Objetivo da tarefa 1 :: Traduza para o inglês a seguinte frase do texto sobre caos e ordem no I Ching: "Mas para que se estabeleça o novo é necessária alguma confusão."
Objetivo da tarefa 2 :: Enumere todas as coisas que, segundo o texto sobre caos e ordem no I Ching, a passagem de ano sempre lembra.
Objetivo da tarefa 3 :: Retome o texto sobre caos e ordem no I Ching a partir da última frase apresentada, dando-lhe continuidade.

Texto de leitura ::
━━━━━━
Caos e Ordem no I Ching

Por Gilberto Antônio Silva

taiji-tuPassagem de ano sempre lembra vinho espumante, fogos de artifício e arrumação de casa ou escritório. Parece inevitável que para começar bem um novo ciclo necessitemos de uma nova ordem nas coisas, em uma tentativa de deixar o velho para trás e saudar o novo.
Mas para que se estabeleça o novo é necessária alguma confusão. Toda “arrumação” é precedida de uma desorganização geral para que se possam colocar as coisas em seus devidos lugares. Quem faz uma faxina em regra sabe como é isso. E, na verdade, esse princípio segue o mesmo esquema do universo, onde caos e ordem se sucedem estabelecendo ciclos encadeados. O I Ching trata muito bem dessa questão.
Para o “Livro das Mutações”, tudo se move em ciclos contínuos que se sucedem infinitamente. Isso aparece já de forma evidente no Taiji Tu, o diagrama do Yin/Yang que vemos muito estampando camisetas e objetos. Nele notamos que o Yang cresce até atingir um máximo, iniciando seu processo de declínio enquanto o Yin começa a ascender até o seu máximo, seguido pelo seu próprio declínio e assim por diante, sucessivamente.
━━━━━━
Linhas de dados ::
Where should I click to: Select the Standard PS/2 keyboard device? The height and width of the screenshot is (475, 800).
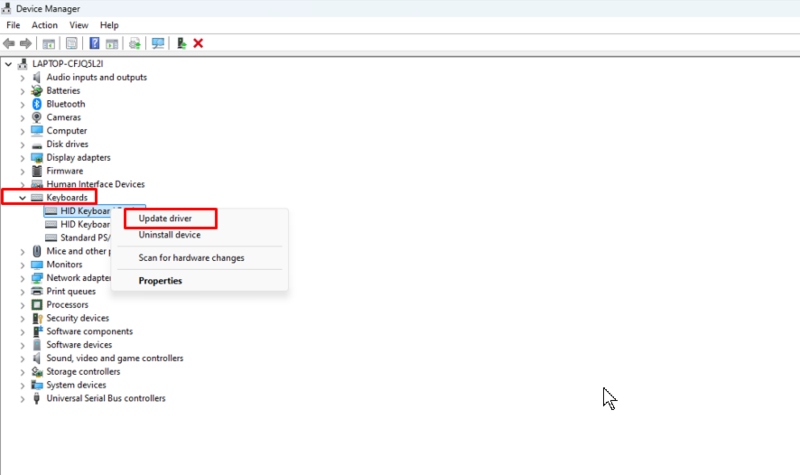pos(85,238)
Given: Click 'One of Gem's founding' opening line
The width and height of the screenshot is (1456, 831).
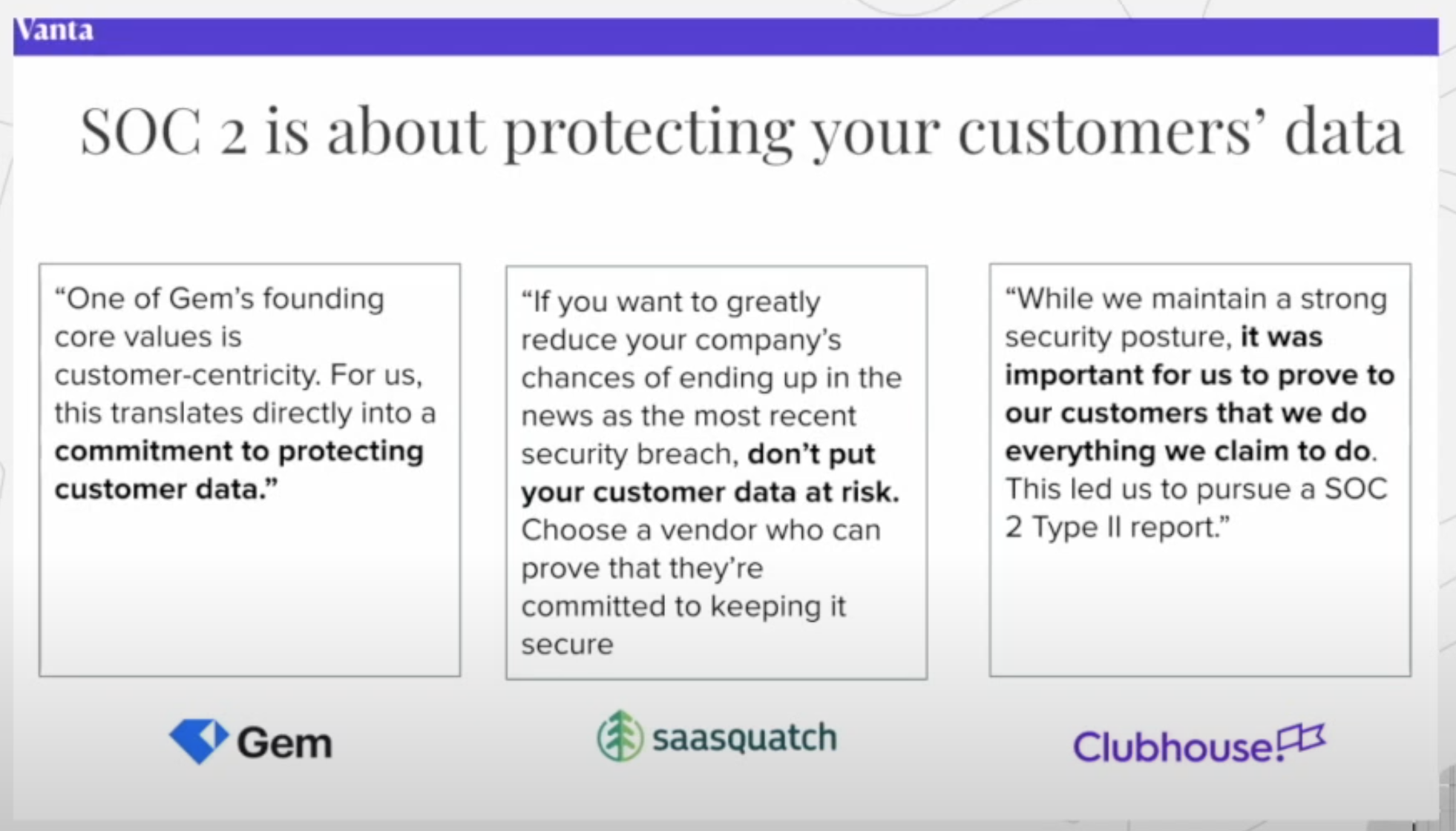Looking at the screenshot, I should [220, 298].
━━━━━━
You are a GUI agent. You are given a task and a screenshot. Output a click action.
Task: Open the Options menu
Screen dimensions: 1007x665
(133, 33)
━━━━━━
Resposta da tarefa 1 :: But for the new to be established, some confusion is necessary.

Resposta da tarefa 2 ::
- vinho espumante
- fogos de artifício
- arrumação de casa ou escritório

Resposta da tarefa 3 ::
Da mesma forma, os 64 hexagramas do I Ching formam um grande ciclo que possui duas ordenações mais utilizadas: a do Céu Anterior (ou de Fu Xi), seguindo a ordem da matemática binária desenvolvida pelo matemático Shao Yong (1011–1077), e a do Céu Posterior (ou do Rei Wen), seguindo a lógica dos opostos. O I Ching que costumamos utilizar e que pode ser encontrado nas livrarias utiliza o segundo tipo de ordem e é a ele que vamos nos referir de agora em diante.
Antes de prosseguirmos é necessário definir um conceito do I Ching que será importante para a ideia que vamos desenvolver: a “linha correta”.

yin-yang-corretas

Os hexagramas do I Ching sempre são lidos de baixo para cima, onde a posição “do pé” é a posição 1, a próxima é a posição 2 e assim por diante. A primeira posição, que é ímpar, é por definição uma posição “Yang”; a segunda posição, que é par, é “Yin”; a terceira posição, que é ímpar, é “Yang”, e assim por diante. Posições ímpares são Yang e posições pares são Yin. Quando temos uma linha inteira (que representa o Yang) em uma posição ímpar (também Yang), dizemos que é uma “linha correta”, o mesmo valendo para uma linha quebrada (Yin) em uma posição par (Yin). Se tiver uma linha Yin em uma posição Yang ou vice-versa dizemos que se trata de uma linha “incorreta”. Isso é muito importante para a interpretação geral do hexagrama. Isso posto, prossigamos.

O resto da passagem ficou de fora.